Why not clamp the chuck on the splines? You'd be hard pressed to hurt them. That nut certainly isn't made to the kind of precision the rest of the shaft was.
 
Why not clamp the chuck on the splines? You'd be hard pressed to hurt them. That nut certainly isn't made to the kind of precision the rest of the shaft was.

I damaged some driveshaft splines by clamping them in my lathe chuck before, so I'd be careful with that.
 
I’d have to say your working on some s***y material if you can’t firmly clamp them on a lathe. Lathe clamps are typically soft. I’ve clamped on bearing surfaces pistons splines. Unless your cutting to fast and deep the clamp shouldn’t affect the clamped surface.
 
Very impressive and inspiring work being done here.
 
I’d have to say your working on some s***y material if you can’t firmly clamp them on a lathe. Lathe clamps are typically soft. I’ve clamped on bearing surfaces pistons splines. Unless your cutting to fast and deep the clamp shouldn’t affect the clamped surface.

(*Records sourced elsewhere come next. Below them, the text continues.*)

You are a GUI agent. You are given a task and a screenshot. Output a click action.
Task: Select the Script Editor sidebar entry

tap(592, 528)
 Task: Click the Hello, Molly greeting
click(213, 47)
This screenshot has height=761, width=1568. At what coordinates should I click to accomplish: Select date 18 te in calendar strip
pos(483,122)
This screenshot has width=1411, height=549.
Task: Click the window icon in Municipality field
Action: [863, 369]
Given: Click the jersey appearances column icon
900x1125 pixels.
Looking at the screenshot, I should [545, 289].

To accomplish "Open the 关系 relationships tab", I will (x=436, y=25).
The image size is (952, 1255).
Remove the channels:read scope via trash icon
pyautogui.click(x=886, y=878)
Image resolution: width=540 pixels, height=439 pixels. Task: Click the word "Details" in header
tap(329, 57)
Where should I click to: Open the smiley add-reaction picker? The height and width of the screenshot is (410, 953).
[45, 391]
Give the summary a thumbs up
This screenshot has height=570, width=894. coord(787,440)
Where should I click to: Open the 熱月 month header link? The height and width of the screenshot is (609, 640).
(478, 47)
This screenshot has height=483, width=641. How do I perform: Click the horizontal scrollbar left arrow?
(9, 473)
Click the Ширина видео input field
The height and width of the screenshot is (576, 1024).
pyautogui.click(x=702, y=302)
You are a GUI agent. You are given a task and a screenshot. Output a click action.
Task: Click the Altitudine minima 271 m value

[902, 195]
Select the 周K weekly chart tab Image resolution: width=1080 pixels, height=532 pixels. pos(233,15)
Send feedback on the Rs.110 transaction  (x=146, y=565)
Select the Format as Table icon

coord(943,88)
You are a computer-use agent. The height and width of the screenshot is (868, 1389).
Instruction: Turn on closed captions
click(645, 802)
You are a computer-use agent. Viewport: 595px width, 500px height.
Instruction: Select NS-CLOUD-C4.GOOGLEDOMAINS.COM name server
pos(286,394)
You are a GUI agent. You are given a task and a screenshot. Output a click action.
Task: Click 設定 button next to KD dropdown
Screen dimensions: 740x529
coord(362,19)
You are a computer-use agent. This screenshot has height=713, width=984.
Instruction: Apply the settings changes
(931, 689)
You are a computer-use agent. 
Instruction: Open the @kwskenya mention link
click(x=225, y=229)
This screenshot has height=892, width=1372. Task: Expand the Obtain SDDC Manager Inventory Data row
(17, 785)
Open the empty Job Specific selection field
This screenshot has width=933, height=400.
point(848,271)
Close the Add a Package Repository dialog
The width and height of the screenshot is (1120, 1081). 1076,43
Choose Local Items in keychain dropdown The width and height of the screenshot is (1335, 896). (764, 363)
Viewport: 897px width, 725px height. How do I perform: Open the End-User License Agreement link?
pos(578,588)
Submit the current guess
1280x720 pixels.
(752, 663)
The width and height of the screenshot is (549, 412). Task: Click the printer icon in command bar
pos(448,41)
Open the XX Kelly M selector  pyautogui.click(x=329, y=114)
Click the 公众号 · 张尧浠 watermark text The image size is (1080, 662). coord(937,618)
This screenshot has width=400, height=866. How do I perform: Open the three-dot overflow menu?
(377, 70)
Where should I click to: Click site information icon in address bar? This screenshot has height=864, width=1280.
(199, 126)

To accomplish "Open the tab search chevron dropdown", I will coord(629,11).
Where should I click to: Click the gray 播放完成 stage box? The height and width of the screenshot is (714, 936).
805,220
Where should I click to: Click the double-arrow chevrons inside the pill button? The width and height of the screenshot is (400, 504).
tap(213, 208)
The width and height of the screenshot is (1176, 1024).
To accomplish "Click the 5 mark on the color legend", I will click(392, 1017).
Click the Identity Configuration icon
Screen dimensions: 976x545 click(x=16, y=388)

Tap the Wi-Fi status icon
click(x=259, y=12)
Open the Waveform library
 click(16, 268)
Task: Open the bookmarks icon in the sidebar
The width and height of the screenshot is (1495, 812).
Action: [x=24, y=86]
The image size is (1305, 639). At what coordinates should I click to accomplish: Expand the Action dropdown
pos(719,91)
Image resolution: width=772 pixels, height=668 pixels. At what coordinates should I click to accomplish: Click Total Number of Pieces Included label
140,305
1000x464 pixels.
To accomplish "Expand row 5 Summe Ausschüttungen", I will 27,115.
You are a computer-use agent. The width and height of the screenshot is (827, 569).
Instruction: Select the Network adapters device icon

It was a Toyota driveshaft. Maybe the splines are soft? :meh:
 
It was a Toyota driveshaft. Maybe the splines are soft? :meh:
Drive shaft splines are different many are mad with softer coatings for les friction to allow movement during rotation. This type of shaft should not. But again if you clamp it to loose and allow slip that is the biggest issue.
 
Got first cut done. Going to have to watch some videos on what tooling to us on steel. First time doing this sort of stuff on steel, tried new tooling, but never cut really great. Also need to rewire to 30amp, as blew the breaker several times.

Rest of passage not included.